(GOAL OF THE EXERCISE): In the records below, the line with "Instruction: Open a new XMLA query" opens the range and the line with "Given: Click the blue NEXT button" closes it; print that range exactly and nothing else.
[[ AVAILABLE DATA, beginning ]]
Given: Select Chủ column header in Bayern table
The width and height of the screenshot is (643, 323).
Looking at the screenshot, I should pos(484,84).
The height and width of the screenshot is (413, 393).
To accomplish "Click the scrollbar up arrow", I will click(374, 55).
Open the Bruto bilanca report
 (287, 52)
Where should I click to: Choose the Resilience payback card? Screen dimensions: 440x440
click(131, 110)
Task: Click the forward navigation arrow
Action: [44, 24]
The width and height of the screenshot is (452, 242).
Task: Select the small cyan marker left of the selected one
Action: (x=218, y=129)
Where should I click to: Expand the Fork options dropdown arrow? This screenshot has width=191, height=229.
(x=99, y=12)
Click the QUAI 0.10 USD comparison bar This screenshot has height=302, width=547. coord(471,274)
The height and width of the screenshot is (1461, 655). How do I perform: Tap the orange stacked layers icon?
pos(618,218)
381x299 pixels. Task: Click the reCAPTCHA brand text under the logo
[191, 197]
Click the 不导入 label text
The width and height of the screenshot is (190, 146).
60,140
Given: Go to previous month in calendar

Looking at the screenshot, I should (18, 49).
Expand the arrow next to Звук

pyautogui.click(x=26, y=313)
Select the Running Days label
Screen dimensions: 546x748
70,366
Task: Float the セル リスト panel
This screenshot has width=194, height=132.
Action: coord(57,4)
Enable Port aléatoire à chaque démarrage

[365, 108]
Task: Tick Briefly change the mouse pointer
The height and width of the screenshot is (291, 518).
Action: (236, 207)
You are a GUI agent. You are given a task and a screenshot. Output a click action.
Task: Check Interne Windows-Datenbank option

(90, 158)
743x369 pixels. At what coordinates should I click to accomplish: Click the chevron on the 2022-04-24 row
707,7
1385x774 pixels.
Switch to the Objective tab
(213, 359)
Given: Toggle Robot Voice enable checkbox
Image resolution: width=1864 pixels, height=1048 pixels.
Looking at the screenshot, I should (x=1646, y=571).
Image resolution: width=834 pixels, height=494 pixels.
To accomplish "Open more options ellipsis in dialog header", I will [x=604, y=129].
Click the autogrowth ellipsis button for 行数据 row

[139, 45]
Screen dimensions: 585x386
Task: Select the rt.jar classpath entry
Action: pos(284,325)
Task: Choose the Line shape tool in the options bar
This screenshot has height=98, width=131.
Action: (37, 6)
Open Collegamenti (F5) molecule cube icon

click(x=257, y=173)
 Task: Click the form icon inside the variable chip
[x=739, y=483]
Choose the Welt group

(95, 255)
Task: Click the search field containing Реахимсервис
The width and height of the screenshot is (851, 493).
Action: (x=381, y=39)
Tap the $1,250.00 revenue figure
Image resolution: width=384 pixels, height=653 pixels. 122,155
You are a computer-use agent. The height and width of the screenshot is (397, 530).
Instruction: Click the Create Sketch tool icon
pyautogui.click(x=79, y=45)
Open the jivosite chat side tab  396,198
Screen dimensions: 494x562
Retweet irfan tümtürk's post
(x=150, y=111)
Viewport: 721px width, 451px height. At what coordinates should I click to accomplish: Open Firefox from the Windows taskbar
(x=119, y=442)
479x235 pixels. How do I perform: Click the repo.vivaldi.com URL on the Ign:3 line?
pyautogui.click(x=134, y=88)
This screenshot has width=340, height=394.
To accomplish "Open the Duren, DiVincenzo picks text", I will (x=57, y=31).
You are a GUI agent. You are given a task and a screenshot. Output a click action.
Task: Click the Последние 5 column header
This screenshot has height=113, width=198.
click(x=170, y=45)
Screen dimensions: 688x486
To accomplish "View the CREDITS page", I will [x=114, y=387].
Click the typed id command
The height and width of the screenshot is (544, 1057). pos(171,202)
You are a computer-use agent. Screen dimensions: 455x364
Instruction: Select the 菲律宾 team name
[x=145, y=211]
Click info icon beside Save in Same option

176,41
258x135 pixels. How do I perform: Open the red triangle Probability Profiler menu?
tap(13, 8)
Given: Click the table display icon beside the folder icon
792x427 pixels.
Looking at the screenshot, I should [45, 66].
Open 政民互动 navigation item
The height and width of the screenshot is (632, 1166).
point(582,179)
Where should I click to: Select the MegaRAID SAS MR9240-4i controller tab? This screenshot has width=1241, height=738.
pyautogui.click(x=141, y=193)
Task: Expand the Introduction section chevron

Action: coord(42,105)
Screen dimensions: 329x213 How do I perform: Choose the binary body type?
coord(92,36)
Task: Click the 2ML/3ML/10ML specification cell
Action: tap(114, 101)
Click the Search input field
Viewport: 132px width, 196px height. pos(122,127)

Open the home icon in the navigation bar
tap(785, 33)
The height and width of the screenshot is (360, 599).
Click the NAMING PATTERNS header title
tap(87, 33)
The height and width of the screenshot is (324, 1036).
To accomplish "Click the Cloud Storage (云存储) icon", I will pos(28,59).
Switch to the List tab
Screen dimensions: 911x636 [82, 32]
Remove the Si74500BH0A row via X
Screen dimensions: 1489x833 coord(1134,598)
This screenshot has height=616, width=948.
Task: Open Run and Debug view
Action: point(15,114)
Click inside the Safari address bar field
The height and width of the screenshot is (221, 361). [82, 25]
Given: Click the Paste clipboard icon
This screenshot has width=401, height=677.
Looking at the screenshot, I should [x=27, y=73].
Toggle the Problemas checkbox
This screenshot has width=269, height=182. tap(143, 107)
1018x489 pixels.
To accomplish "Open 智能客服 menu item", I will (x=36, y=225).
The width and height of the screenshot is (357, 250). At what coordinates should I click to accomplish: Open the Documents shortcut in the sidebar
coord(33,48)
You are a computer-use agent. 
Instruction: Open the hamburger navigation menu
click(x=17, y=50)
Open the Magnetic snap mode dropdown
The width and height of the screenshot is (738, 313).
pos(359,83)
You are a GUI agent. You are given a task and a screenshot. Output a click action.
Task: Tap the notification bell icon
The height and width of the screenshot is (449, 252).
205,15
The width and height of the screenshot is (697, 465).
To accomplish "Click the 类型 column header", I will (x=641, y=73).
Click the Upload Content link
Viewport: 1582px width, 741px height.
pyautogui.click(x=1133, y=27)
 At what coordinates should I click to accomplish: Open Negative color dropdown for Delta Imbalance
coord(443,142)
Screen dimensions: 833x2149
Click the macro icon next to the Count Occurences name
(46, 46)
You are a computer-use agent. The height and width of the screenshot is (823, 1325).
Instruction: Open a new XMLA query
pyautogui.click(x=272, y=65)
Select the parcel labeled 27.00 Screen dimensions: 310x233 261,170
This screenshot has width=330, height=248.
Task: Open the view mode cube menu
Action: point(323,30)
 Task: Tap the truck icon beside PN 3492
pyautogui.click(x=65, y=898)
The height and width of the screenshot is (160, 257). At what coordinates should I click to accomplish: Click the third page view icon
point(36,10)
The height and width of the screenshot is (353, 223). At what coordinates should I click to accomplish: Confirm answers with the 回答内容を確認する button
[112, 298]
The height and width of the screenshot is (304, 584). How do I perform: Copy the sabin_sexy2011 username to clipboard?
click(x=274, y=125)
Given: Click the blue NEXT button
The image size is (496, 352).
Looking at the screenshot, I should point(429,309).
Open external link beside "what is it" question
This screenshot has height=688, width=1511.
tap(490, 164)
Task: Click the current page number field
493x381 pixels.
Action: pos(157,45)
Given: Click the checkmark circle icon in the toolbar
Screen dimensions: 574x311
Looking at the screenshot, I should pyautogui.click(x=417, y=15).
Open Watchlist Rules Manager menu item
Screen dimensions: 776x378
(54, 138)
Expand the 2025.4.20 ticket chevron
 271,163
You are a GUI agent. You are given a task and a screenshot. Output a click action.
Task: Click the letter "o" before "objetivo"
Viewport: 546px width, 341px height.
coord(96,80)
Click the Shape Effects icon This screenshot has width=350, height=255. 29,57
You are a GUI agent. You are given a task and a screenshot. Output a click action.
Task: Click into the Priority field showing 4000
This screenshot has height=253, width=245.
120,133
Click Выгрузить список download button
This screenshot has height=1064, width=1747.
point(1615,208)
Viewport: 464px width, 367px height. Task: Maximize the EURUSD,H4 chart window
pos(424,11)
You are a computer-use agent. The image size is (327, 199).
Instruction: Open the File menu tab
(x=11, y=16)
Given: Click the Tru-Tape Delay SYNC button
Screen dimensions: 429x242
[[ AVAILABLE DATA, end ]]
(REPLY):
Instruction: Open a new XMLA query
pyautogui.click(x=272, y=65)
Select the parcel labeled 27.00 Screen dimensions: 310x233 261,170
This screenshot has width=330, height=248.
Task: Open the view mode cube menu
Action: point(323,30)
 Task: Tap the truck icon beside PN 3492
pyautogui.click(x=65, y=898)
The height and width of the screenshot is (160, 257). At what coordinates should I click to accomplish: Click the third page view icon
point(36,10)
The height and width of the screenshot is (353, 223). At what coordinates should I click to accomplish: Confirm answers with the 回答内容を確認する button
[112, 298]
The height and width of the screenshot is (304, 584). How do I perform: Copy the sabin_sexy2011 username to clipboard?
click(x=274, y=125)
Given: Click the blue NEXT button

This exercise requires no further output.